» **TASK INSTRUCTIONS**:
Among the entries below, extract exactly the lines that run from the one with "Kartenbörse Secrid Miniwallet" through the one with "Secrid Karten Schutzhülle", both ends included.

» **EXERCISE INPUTS**:
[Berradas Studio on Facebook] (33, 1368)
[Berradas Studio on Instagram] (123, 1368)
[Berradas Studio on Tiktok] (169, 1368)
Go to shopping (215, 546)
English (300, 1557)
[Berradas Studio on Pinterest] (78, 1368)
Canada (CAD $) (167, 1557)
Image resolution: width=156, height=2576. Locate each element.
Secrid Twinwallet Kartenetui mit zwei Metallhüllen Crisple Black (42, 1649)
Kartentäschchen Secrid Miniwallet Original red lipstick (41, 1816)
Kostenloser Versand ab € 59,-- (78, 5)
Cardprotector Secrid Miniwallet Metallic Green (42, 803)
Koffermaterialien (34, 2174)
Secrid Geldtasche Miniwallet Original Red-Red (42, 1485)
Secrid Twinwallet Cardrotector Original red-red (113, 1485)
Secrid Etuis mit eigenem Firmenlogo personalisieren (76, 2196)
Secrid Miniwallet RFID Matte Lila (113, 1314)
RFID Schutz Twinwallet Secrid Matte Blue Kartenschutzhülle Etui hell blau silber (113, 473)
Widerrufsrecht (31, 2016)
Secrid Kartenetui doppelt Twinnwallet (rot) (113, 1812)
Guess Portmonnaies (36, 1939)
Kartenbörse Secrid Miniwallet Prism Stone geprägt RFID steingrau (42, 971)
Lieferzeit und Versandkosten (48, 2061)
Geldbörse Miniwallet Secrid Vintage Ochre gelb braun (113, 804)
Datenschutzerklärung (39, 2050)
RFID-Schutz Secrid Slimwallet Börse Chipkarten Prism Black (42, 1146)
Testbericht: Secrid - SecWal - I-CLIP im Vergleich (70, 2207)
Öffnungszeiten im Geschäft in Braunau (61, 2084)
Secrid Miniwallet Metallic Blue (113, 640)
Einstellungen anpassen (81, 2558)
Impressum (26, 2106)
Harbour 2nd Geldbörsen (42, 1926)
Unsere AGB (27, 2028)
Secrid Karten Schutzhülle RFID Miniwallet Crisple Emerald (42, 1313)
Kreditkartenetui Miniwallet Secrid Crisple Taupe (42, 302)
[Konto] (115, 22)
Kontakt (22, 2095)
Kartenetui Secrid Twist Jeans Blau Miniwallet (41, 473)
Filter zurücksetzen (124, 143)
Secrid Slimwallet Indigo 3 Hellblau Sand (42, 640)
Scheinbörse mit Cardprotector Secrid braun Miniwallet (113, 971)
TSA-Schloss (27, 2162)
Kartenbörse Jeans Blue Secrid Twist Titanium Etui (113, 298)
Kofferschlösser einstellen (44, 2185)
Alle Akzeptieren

» **TASK SOLUTION**:
Kartenbörse Secrid Miniwallet Prism Stone geprägt RFID steingrau (42, 971)
Lieferzeit und Versandkosten (48, 2061)
Geldbörse Miniwallet Secrid Vintage Ochre gelb braun (113, 804)
Datenschutzerklärung (39, 2050)
RFID-Schutz Secrid Slimwallet Börse Chipkarten Prism Black (42, 1146)
Testbericht: Secrid - SecWal - I-CLIP im Vergleich (70, 2207)
Öffnungszeiten im Geschäft in Braunau (61, 2084)
Secrid Miniwallet Metallic Blue (113, 640)
Einstellungen anpassen (81, 2558)
Impressum (26, 2106)
Harbour 2nd Geldbörsen (42, 1926)
Unsere AGB (27, 2028)
Secrid Karten Schutzhülle RFID Miniwallet Crisple Emerald (42, 1313)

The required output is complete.